Only at Liverpool could a day where a fee for Luis Suarez is agreed first be dominated by news of Fernando Torres' possible exit. The last remnant of the Hicks and Gillett era is the perpetual expectation that only bad things are going to happen. It's going to take more than a few months where we've seen the return of the King and slightly improved results to wash away the preeminent feeling of paranoia.
Overnight news that Chelsea bid somewhere between £35-60m for Fernando Torres raised alarms, but was quickly refuted by the club and generally assumed to be a desperation throw of the dice. However, reports this morning that Torres wanted Liverpool to negotiate sent the Internet into an absolute frenzy. Thankfully, that's hit the back burner in the last hour. As the highly-respected Roy Hodgson said a few months back, we'll cross that bridge when we come to it. I doubt this story's dead by any means, but January should be a non-starter because of the club's situation. As with Charlie Adam and Blackpool, there's no fee that'd replace the player's value at the moment. My sneaking suspicion is to get ready for another summer filled with rumor and innuendo much like the last.
Some have cheekily suggested that the rumors from Torres' camp were delivered to push FSG into making today's signing, after transfer talk had ebbed and flowed for more than a week. If that's the case, it's a frightening sign of player power. I'm not so convinced the two are linked, but still love a good conspiracy now and then.

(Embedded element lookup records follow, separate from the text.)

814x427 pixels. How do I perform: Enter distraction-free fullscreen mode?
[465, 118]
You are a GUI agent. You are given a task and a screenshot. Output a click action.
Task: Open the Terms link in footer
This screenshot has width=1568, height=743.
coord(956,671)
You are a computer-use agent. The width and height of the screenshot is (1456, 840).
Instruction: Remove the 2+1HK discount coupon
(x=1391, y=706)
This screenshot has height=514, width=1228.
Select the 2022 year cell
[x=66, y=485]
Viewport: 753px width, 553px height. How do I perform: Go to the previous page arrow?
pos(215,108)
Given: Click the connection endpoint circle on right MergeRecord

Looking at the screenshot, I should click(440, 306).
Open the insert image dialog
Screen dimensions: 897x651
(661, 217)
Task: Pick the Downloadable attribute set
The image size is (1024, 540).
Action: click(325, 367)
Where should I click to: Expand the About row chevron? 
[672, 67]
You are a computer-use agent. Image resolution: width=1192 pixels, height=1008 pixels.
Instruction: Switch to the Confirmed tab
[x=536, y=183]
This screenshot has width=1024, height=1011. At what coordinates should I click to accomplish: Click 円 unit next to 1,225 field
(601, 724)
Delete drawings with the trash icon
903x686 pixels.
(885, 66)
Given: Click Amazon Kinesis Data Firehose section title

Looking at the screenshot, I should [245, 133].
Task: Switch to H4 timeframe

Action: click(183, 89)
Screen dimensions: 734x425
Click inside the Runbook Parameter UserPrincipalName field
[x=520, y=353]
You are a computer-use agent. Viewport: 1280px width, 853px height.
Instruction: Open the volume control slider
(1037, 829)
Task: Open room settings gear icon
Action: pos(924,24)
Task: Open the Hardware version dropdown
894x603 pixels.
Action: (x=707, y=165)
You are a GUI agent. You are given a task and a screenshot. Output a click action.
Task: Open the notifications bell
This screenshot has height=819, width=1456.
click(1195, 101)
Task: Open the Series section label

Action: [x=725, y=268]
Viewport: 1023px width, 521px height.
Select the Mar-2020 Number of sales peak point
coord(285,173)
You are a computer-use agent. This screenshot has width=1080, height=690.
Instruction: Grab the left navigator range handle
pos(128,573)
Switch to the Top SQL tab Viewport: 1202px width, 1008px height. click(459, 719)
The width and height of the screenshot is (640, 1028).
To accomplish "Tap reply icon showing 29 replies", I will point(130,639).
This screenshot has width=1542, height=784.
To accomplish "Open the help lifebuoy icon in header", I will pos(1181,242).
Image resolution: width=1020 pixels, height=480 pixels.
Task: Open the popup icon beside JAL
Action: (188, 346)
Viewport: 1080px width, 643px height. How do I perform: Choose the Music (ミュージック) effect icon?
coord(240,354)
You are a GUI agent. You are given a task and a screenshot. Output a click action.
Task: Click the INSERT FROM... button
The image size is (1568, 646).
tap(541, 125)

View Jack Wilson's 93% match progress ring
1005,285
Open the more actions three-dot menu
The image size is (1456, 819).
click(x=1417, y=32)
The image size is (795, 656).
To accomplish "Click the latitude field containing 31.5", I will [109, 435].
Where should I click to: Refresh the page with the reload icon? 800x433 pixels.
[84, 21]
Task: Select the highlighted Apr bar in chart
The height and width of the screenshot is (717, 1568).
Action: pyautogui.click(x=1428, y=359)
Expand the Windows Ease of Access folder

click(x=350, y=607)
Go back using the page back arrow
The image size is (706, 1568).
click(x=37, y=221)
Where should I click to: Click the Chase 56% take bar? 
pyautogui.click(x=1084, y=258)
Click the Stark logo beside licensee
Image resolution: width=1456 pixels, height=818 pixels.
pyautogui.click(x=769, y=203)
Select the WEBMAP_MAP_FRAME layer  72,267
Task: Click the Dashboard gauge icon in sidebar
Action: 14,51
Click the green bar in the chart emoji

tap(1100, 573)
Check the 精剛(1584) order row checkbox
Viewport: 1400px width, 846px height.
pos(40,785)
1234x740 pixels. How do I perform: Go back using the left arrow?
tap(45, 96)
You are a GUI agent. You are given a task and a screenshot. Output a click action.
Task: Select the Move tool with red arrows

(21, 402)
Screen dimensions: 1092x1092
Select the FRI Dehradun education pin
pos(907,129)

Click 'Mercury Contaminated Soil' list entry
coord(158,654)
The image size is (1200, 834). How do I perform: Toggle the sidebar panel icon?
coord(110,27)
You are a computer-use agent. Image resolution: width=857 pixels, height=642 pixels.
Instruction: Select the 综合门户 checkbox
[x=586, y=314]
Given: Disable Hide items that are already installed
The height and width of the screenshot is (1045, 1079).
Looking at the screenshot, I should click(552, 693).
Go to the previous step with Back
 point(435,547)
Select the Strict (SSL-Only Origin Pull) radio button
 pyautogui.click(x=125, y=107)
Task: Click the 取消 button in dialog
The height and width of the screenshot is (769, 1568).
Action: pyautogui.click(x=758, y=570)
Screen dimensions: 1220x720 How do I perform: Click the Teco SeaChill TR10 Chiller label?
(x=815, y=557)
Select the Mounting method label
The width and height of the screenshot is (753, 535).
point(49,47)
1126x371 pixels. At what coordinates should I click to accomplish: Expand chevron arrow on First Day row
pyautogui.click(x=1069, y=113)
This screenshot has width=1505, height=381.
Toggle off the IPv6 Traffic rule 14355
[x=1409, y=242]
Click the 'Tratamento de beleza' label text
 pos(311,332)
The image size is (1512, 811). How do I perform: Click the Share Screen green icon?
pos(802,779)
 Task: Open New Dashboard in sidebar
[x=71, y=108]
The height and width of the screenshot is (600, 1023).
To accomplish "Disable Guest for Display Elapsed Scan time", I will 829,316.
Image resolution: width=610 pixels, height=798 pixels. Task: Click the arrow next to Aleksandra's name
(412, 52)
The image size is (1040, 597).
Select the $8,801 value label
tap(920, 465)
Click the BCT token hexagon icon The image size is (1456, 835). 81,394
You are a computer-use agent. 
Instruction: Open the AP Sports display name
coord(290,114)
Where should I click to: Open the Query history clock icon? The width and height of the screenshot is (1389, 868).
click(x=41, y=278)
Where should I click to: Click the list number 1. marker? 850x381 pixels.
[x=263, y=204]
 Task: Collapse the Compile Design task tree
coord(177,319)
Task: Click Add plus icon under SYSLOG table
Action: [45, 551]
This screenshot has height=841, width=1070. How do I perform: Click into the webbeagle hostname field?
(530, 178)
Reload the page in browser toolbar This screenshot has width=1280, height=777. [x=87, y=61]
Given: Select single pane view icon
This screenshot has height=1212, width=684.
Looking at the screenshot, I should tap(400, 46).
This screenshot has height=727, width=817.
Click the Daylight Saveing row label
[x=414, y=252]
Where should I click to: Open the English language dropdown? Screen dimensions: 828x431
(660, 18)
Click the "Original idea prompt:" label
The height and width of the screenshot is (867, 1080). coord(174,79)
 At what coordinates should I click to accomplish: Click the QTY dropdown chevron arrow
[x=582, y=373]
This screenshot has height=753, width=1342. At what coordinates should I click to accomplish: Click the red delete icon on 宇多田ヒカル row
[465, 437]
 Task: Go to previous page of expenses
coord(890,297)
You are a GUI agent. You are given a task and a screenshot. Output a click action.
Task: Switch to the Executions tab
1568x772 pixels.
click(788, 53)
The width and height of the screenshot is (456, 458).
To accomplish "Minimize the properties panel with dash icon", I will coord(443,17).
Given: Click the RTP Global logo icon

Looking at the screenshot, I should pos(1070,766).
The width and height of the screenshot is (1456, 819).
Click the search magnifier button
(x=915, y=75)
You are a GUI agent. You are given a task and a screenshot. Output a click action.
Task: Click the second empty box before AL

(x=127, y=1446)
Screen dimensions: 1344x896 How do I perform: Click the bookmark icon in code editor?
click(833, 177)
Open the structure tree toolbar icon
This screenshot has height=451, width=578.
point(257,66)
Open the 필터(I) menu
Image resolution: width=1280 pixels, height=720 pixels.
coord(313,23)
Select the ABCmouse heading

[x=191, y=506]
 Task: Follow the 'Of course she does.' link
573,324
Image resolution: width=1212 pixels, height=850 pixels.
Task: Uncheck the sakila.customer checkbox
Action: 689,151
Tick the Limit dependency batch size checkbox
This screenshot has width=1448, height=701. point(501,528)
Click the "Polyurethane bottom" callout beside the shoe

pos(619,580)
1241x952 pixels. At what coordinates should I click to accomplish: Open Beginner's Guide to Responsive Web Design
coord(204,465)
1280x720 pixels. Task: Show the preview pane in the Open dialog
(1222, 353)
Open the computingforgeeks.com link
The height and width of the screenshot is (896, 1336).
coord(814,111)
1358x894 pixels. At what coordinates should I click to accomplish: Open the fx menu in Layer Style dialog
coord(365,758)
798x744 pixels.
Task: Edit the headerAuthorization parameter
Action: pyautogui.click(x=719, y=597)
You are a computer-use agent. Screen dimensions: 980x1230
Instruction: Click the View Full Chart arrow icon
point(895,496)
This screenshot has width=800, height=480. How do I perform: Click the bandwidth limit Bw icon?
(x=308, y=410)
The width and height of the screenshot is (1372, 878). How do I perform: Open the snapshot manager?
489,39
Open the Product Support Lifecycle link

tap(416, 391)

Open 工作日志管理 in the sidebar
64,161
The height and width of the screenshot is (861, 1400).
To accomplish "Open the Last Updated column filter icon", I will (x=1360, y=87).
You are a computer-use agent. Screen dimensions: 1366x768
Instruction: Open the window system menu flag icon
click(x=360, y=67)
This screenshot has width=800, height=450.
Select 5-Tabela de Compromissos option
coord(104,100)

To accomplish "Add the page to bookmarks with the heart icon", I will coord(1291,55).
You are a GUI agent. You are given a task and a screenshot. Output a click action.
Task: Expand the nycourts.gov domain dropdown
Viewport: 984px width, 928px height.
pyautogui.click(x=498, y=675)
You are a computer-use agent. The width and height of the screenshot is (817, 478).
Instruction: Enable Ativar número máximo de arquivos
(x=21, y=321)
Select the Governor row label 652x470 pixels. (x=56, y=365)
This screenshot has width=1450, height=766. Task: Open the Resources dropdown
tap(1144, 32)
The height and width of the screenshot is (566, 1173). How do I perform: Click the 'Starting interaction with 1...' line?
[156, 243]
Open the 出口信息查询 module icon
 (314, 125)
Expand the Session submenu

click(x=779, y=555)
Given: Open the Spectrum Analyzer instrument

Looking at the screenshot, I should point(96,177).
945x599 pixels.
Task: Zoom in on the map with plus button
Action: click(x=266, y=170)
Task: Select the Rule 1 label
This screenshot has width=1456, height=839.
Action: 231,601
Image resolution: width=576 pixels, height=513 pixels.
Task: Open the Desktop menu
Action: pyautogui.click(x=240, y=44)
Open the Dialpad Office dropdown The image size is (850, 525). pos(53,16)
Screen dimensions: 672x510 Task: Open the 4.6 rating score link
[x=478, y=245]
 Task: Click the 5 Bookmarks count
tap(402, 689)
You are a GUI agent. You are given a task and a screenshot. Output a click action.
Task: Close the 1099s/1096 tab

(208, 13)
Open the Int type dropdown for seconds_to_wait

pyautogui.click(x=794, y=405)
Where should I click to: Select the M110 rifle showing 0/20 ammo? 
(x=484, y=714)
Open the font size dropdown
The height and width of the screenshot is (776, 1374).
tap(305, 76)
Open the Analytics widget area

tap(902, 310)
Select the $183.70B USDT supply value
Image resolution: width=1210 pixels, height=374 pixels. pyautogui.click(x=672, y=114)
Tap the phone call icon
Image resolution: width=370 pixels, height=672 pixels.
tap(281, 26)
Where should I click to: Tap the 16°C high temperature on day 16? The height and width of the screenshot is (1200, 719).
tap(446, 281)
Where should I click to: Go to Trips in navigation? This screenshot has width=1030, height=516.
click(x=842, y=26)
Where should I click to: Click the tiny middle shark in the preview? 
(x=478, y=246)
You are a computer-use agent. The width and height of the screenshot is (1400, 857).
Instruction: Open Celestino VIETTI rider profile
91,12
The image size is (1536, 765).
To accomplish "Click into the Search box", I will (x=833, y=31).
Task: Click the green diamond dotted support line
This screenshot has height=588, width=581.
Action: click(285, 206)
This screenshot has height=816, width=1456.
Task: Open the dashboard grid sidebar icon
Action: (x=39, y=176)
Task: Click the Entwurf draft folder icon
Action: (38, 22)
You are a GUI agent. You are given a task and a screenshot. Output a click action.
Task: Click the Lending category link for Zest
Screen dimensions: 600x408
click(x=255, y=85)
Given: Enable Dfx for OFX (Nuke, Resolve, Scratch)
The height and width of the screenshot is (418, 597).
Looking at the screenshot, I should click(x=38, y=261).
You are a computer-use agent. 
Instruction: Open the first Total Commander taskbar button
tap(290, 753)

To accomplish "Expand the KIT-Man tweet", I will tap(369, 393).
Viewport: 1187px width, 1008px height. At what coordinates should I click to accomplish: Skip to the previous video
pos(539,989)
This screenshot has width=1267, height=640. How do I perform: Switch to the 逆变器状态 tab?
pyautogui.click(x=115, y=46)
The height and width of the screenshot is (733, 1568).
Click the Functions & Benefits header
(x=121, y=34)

Whether the fee for Suarez is €25m – as reported by De Telegraaf – or Suarez and Liverpool reach the incentives to push it up to €26.5m, it's still the club's record signing. It's not the €30m that Ajax initially wanted, but a substantial sum nonetheless. It's also a statement of intent from the new owners: they haven't given up on this season and will open the purse-strings when needed. Suarez certainly isn't Carlton Cole or Charles N'Zogbia. That FSG took their sweet time over firing Hodgson and completing this deal demonstrates the group's deliberation. Deliberation isn't what the fans want and can backfire, but it's often a smart way to do business.
A 24-year-old support striker with 110 goals in 154 appearances at Ajax (49 goals in all competitions last season), Suarez will probably play alongside Torres, replacing Maxi or Kuyt, in Liverpool's current 4-3-3 variant. Of course, that a goal-scoring record in the Eredivisie doesn't always translate to the Premier League (yes, I'm aware Kuyt scored 83 in 122 games for Feyenoord) will be incessantly mentioned.
Forlan rightfully took the plaudits for Uruguay's World Cup performance, but Suarez's contribution can't be understated, and not just for his genius handball. Uruguay's formation varied, but it was most often a 4-3-1-2 with Suarez and Cavani up front and Forlan in the hole. Liverpool Offside have the required YouTube clips; he's good with the ball at his feet and is quick – two attributes currently lacking in the squad – but his versatility is the attribute I'm most excited about. Unfortunately, I wrote similar about Ryan Babel. As with all signings, they must be given time to settle – the failure to do so with Aquilani is a very recent warning.
Despite having last rites performed thanks to Hicks and Gillett, despite a season-long struggle that's seen Liverpool's recent rise to seventh cause for celebration, this deal is a sign that Liverpool can still attract big-name players. Suarez has the potential to improve Liverpool immensely. And hopefully, it'll help convince current players that Liverpool will be back where they belong sooner rather than later.